Ukrayna – Gazze piyasalar için yeni bir tehdit olur mu ?  
Sanmıyoruz. Yaşananlar elbette hafife alınacak, canım sende denecek şeyler değil. İnsani açıdan Suriye’de Irak’ta, Filistin’de, Ukrayna ‘da can kayıplarının yaşanması binlerce kişinin yaşam hakkına tecavüz edilmesi kuşkusuz çok acı.
Meselenin insani boyutunu bir kenara bırakır ve söz konusu faktör setine finansal piyasaları nasıl etkileyebilir penceresinden bakarsak ; biz Irak ( IŞİD ) faktörünün zaman içinde geçici bir çalkantıya neden olma potansiyelini koruduğunu, Ukrayna başlığının geçen hafta içinde olduğu gibi yine geçici med cezirleri beraberinde getirmeye devam edebileceğini tahmin ediyor, Suriye ve Filistin başlıklarının major değişimler yaşanmadıkça piyasalar üzerinde etkisiz kalmaya devam edeceğini düşünüyoruz.

Borsalar hemen her faktörden etkilenir dense de işin aslı her bir faktör değişikliği ekonomik aktivite üzerinde neden olabileceği değişim ölçüsünde piyasalar üzerinde etki gösterir.
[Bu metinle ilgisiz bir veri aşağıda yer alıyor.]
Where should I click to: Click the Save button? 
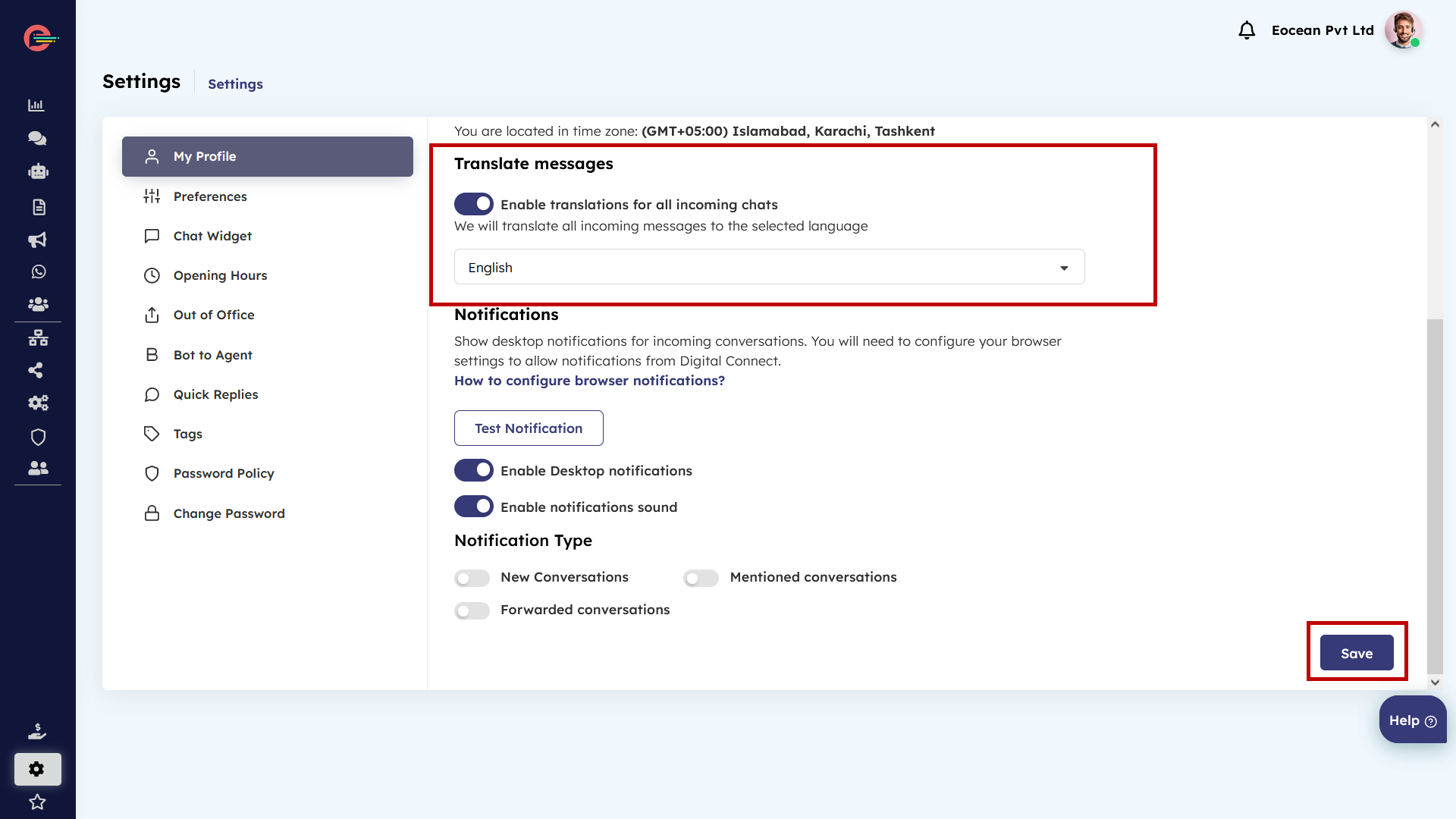[x=1356, y=653]
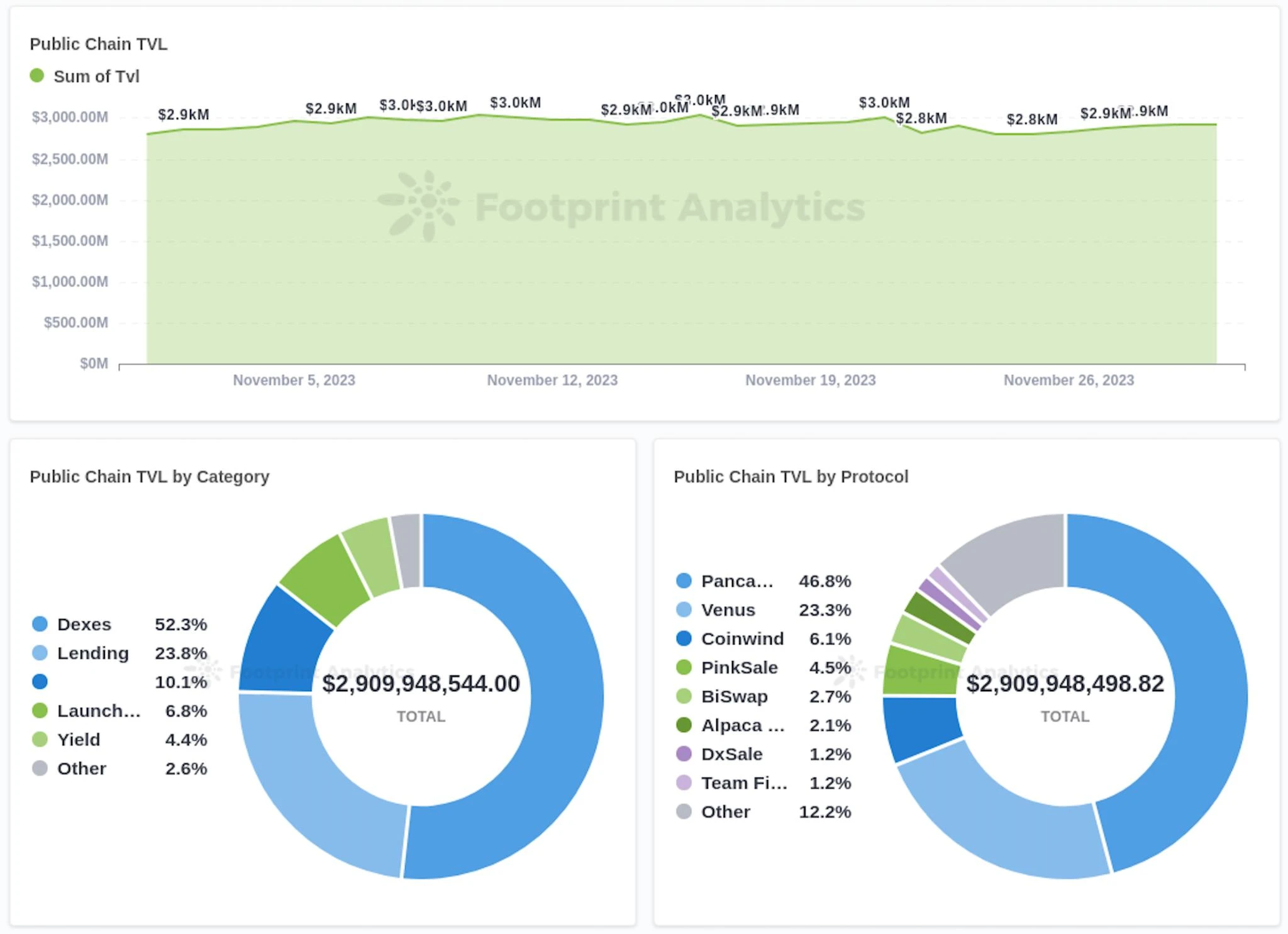This screenshot has width=1288, height=934.
Task: Click the Other 12.2% protocol legend entry
Action: (x=725, y=812)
Bu yönü ile de bakınca gerek Gazze - Ukrayna gerek ise Irak-Suriye’de akan kan piyasa fiyatlamalarında etkili olmuyor.

Dünya genelinde piyasa aktörleri Ukrayna nedeniyle ABD ile Rusya arasında süren gerilimde vitesin ne kadar yükselebileceğini merak ediyor.  Ruslara yeni ve çok daha sert yaptırımlar uygulanır mı, Rus şirketleri  ABD ‘ye olan borçlarını ödememe yoluna gider mi, Rusya Avrupa’ya giden doğalgazın vanasını kapatır veya ülkesindeki ABD varlıklarına el koymaya kalkar mı ?

Bu ve benzer başlıklarda voltaj yükselmedikçe veya Rusya, Ukrayna sınırına asker sevk ederek dişini göstermeye kalkmadıkça gelebilecek her tür negatif haber geçici çalkantılardan öte sonuçlar yaratmıyor ve piyasa aktörleri tarafından alım fırsatı olarak değerlendiriliyor.
  
Rusya ile ABD, Ukrayna meselesinde aylardır bir boks maçını anımsatırcasına sabırla birbirlerini yokluyor ve kroşeyi atan yeniden köşesine çekiliyor, rakibinin tepkilerini gözleyerek tansiyonu düşürüyor.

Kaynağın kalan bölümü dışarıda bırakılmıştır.